News|Podcasts|April 17, 2026

ACT Brief: Master Protocol Design Considerations, Early Predictive Data Integration, and Real-World Evidence as Regulatory Standard

In today's ACT Brief, we explore biological and dosing considerations for basket trial designs, how human-relevant data earlier in development reduces late-stage failures, and FDA's shift toward single-trial approvals supported by real-world evidence.

This is the Applied Clinical Trials Brief—your fast track to the latest insights shaping clinical operations and drug development.
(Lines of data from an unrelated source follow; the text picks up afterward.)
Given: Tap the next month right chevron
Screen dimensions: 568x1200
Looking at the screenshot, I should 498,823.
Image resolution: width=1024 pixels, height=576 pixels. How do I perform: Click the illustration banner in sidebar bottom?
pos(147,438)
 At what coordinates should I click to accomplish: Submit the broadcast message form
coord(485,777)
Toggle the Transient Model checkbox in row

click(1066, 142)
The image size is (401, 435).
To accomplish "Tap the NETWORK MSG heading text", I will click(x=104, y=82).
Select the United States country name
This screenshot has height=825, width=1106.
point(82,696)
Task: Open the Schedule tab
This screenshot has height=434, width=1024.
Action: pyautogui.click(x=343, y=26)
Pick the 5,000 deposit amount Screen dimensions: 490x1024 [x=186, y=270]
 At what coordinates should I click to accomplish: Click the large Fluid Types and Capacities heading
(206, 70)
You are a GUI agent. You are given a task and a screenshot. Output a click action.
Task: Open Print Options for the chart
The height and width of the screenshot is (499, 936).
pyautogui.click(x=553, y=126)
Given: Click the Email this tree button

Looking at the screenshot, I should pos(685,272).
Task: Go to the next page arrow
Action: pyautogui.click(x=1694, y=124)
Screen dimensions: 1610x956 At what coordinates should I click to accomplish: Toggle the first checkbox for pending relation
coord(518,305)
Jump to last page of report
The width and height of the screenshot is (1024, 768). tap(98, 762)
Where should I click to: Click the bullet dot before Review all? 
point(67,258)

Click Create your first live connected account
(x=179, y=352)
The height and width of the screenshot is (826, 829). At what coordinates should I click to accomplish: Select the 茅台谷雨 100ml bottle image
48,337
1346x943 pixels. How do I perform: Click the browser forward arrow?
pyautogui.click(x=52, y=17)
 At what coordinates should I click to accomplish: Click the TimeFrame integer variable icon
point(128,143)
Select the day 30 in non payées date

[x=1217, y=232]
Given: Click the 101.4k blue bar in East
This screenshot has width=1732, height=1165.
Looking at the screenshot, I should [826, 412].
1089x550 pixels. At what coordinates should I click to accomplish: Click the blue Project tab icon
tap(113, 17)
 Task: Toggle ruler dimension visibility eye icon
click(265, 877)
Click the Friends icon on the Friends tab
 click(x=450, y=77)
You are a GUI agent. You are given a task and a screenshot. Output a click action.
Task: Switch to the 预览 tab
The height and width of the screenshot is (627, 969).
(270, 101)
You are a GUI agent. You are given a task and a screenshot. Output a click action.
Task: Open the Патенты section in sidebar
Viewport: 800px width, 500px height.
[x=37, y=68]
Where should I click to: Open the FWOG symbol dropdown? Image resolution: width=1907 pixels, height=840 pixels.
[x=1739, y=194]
  • In part three of her video interview, Mwango Kashoki, MD, MPH, senior vice president and global head of regulatory strategy at Parexel, examined biological, dosing, and population-level considerations sponsors must get right from the start when using basket and master protocol designs. Success depends on thoughtful target selection, dose optimization across conditions, and realistic patient population assumptions before enrollment begins.
  • In a new Q&A, Jenna DiRito, PhD, COO and co-founder of Revalia Bio, discussed why traditional go/no-go models are breaking down and how human-relevant data generated earlier in development reduces uncertainty. Teams are answering questions about mechanism, safety, and biodistribution in human systems before clinical trials rather than waiting for late-stage failures to expose gaps.
  • In a new contributed article from Pharmaceutical Executive, FDA's shift toward single-trial approvals supported by real-world evidence represents recognition that AI analytics can now convert fragmented RWD into regulatory-grade evidence. The transition requires building organizational capabilities to unify disparate data sources and apply rigorous study design before approvals, moving RWD integration from late-stage consideration to foundational development planning.